- The abstract says: “The study determined that 470,000 people commuted by bicycle in 1975….” That was 0.6% of the working population in 1975. In 2011, the US Census estimates 0.6% of the workforce commuted by bike. That’s zero percent change in nearly 40 years!
- “A reasonable goal for 1985 would be for an additional 1.5 million to 2.5 million bicycle commuters, with a 50-100% increase in other bicycle travel. If this goal is reached, it will result in a total energy savings of 16.4 to 23.5 million barrels per year by 1985.” Americans today burn about 20 million barrels of petroleum (of which 8 million barrels are gasoline) per day.
- The study was prepared by Katie Moran for a group called the “Mountain Bicyclists’ Association” of Denver, Colorado.

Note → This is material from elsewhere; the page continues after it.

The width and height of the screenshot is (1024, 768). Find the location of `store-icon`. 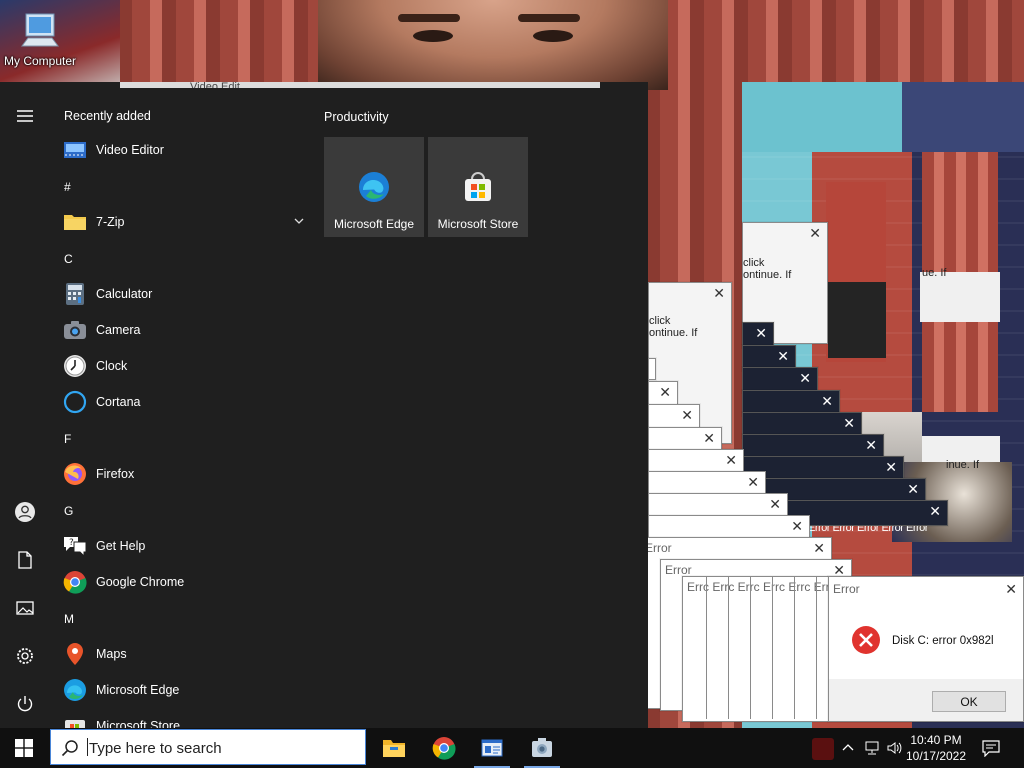

store-icon is located at coordinates (478, 186).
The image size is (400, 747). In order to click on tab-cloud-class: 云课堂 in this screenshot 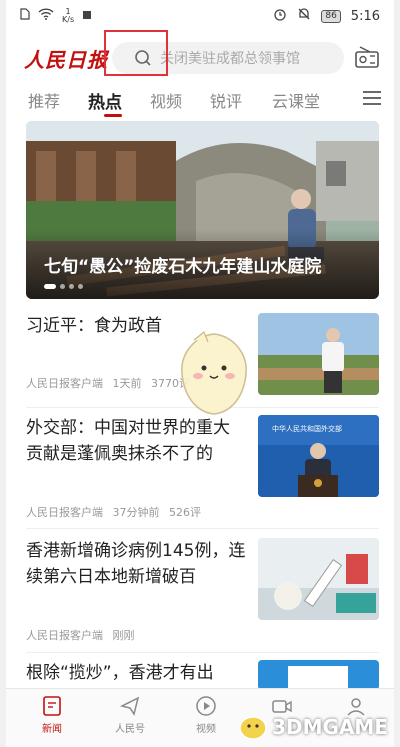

The address is 1290 Williams Street, which is right across from Cheeseman Park. Does anybody know anything about this group. Is Ms Moran still active in cycling advocacy?
- This paper very much takes a vehicular cycling approach, criticizing facilities — especially side paths and other separated facilities — as appropriate only for newbies.
- Check out this text from the National Energy Conservation Policy Act of 1979:
The Congress recognizes that bicycles are the most efficient means of transportation, represent a viable commuting alternative to many people, offer mobility at speeds as fast as that of cars in urban areas, provide health benefits through daily exercise, reduce noise and air pollution, are relatively inexpensive, and deserve consideration in a comprehensive national energy plan.
Not more than one year after the date of enactment of this Act, the Secretary of Transportation shall complete a study of the energy conservation of potential bicycle transportation, determine institutional, legal, physical, and personal obstacles to increased bicycle use, establish a target for bicycle use in commuting, and develop a comprehensive program to meet these goals. In developing the program, consideration should be given to educational programs, federal demonstrations, planning grants, and construction grants. The Secretary of Transportation shall submit a report to the President and to Congress containing the results of such a study.”
This paper is the background for that report prepared for the Department of Transportation.